=== PROBLEM TO SOLVE ===
Extract the data exactly, missing nothing.

··· INPUT FOR THIS TASK ···

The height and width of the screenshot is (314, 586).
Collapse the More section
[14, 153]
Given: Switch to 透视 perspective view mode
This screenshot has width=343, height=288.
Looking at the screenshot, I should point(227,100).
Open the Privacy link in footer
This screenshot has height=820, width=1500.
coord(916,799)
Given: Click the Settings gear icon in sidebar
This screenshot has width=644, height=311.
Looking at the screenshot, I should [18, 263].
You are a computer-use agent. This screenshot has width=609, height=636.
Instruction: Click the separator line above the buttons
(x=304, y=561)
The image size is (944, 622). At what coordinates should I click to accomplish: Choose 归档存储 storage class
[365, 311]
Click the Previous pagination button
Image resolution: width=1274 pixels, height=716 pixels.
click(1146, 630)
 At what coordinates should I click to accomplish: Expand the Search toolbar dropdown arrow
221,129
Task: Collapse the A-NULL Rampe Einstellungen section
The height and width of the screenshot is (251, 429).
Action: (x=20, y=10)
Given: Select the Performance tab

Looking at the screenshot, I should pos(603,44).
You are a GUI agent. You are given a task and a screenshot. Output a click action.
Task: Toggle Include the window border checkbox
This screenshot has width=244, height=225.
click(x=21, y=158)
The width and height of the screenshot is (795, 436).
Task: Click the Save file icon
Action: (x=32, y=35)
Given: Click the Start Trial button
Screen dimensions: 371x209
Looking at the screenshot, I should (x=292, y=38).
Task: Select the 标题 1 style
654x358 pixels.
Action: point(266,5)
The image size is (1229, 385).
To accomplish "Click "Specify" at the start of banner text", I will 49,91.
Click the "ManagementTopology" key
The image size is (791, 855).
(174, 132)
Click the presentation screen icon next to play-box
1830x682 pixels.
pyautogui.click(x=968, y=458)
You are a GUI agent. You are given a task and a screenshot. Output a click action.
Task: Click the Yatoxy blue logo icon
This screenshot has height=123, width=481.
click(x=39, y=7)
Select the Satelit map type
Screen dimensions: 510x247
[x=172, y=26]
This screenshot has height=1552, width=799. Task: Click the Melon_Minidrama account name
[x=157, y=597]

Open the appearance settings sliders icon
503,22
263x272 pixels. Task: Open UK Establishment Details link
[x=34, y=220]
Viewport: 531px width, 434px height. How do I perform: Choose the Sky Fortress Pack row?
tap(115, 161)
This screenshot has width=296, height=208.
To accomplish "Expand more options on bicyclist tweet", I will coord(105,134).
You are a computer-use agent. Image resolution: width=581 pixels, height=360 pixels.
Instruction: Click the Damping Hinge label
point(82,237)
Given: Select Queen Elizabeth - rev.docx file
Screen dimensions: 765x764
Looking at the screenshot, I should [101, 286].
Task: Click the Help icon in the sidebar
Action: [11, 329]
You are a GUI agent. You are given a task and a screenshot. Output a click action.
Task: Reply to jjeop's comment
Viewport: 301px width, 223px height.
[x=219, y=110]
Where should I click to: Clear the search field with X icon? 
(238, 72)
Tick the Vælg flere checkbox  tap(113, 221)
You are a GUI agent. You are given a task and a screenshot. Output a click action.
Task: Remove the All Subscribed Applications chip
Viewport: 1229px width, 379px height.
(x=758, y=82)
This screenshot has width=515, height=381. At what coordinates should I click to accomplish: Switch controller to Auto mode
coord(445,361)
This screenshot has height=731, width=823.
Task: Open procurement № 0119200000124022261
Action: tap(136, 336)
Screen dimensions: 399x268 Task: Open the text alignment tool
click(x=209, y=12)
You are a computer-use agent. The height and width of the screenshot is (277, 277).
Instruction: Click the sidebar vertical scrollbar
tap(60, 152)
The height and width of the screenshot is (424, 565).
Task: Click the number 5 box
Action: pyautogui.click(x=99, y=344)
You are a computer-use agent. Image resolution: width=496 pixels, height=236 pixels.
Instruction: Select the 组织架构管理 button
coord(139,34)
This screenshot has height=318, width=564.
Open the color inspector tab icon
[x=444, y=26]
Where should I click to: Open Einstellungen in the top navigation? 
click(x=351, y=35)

···

=== RESPONSE ===
The height and width of the screenshot is (314, 586).
Collapse the More section
[14, 153]
Given: Switch to 透视 perspective view mode
This screenshot has width=343, height=288.
Looking at the screenshot, I should point(227,100).
Open the Privacy link in footer
This screenshot has height=820, width=1500.
coord(916,799)
Given: Click the Settings gear icon in sidebar
This screenshot has width=644, height=311.
Looking at the screenshot, I should [18, 263].
You are a computer-use agent. This screenshot has width=609, height=636.
Instruction: Click the separator line above the buttons
(x=304, y=561)
The image size is (944, 622). At what coordinates should I click to accomplish: Choose 归档存储 storage class
[365, 311]
Click the Previous pagination button
Image resolution: width=1274 pixels, height=716 pixels.
click(1146, 630)
 At what coordinates should I click to accomplish: Expand the Search toolbar dropdown arrow
221,129
Task: Collapse the A-NULL Rampe Einstellungen section
The height and width of the screenshot is (251, 429).
Action: (x=20, y=10)
Given: Select the Performance tab

Looking at the screenshot, I should pos(603,44).
You are a GUI agent. You are given a task and a screenshot. Output a click action.
Task: Toggle Include the window border checkbox
This screenshot has width=244, height=225.
click(x=21, y=158)
The width and height of the screenshot is (795, 436).
Task: Click the Save file icon
Action: (x=32, y=35)
Given: Click the Start Trial button
Screen dimensions: 371x209
Looking at the screenshot, I should (x=292, y=38).
Task: Select the 标题 1 style
654x358 pixels.
Action: point(266,5)
The image size is (1229, 385).
To accomplish "Click "Specify" at the start of banner text", I will 49,91.
Click the "ManagementTopology" key
The image size is (791, 855).
(174, 132)
Click the presentation screen icon next to play-box
1830x682 pixels.
pyautogui.click(x=968, y=458)
You are a GUI agent. You are given a task and a screenshot. Output a click action.
Task: Click the Yatoxy blue logo icon
This screenshot has height=123, width=481.
click(x=39, y=7)
Select the Satelit map type
Screen dimensions: 510x247
[x=172, y=26]
This screenshot has height=1552, width=799. Task: Click the Melon_Minidrama account name
[x=157, y=597]

Open the appearance settings sliders icon
503,22
263x272 pixels. Task: Open UK Establishment Details link
[x=34, y=220]
Viewport: 531px width, 434px height. How do I perform: Choose the Sky Fortress Pack row?
tap(115, 161)
This screenshot has width=296, height=208.
To accomplish "Expand more options on bicyclist tweet", I will coord(105,134).
You are a computer-use agent. Image resolution: width=581 pixels, height=360 pixels.
Instruction: Click the Damping Hinge label
point(82,237)
Given: Select Queen Elizabeth - rev.docx file
Screen dimensions: 765x764
Looking at the screenshot, I should [101, 286].
Task: Click the Help icon in the sidebar
Action: [11, 329]
You are a GUI agent. You are given a task and a screenshot. Output a click action.
Task: Reply to jjeop's comment
Viewport: 301px width, 223px height.
[x=219, y=110]
Where should I click to: Clear the search field with X icon? 
(238, 72)
Tick the Vælg flere checkbox  tap(113, 221)
You are a GUI agent. You are given a task and a screenshot. Output a click action.
Task: Remove the All Subscribed Applications chip
Viewport: 1229px width, 379px height.
(x=758, y=82)
This screenshot has width=515, height=381. At what coordinates should I click to accomplish: Switch controller to Auto mode
coord(445,361)
This screenshot has height=731, width=823.
Task: Open procurement № 0119200000124022261
Action: tap(136, 336)
Screen dimensions: 399x268 Task: Open the text alignment tool
click(x=209, y=12)
You are a computer-use agent. The height and width of the screenshot is (277, 277).
Instruction: Click the sidebar vertical scrollbar
tap(60, 152)
The height and width of the screenshot is (424, 565).
Task: Click the number 5 box
Action: pyautogui.click(x=99, y=344)
You are a computer-use agent. Image resolution: width=496 pixels, height=236 pixels.
Instruction: Select the 组织架构管理 button
coord(139,34)
This screenshot has height=318, width=564.
Open the color inspector tab icon
[x=444, y=26]
Where should I click to: Open Einstellungen in the top navigation? 
click(x=351, y=35)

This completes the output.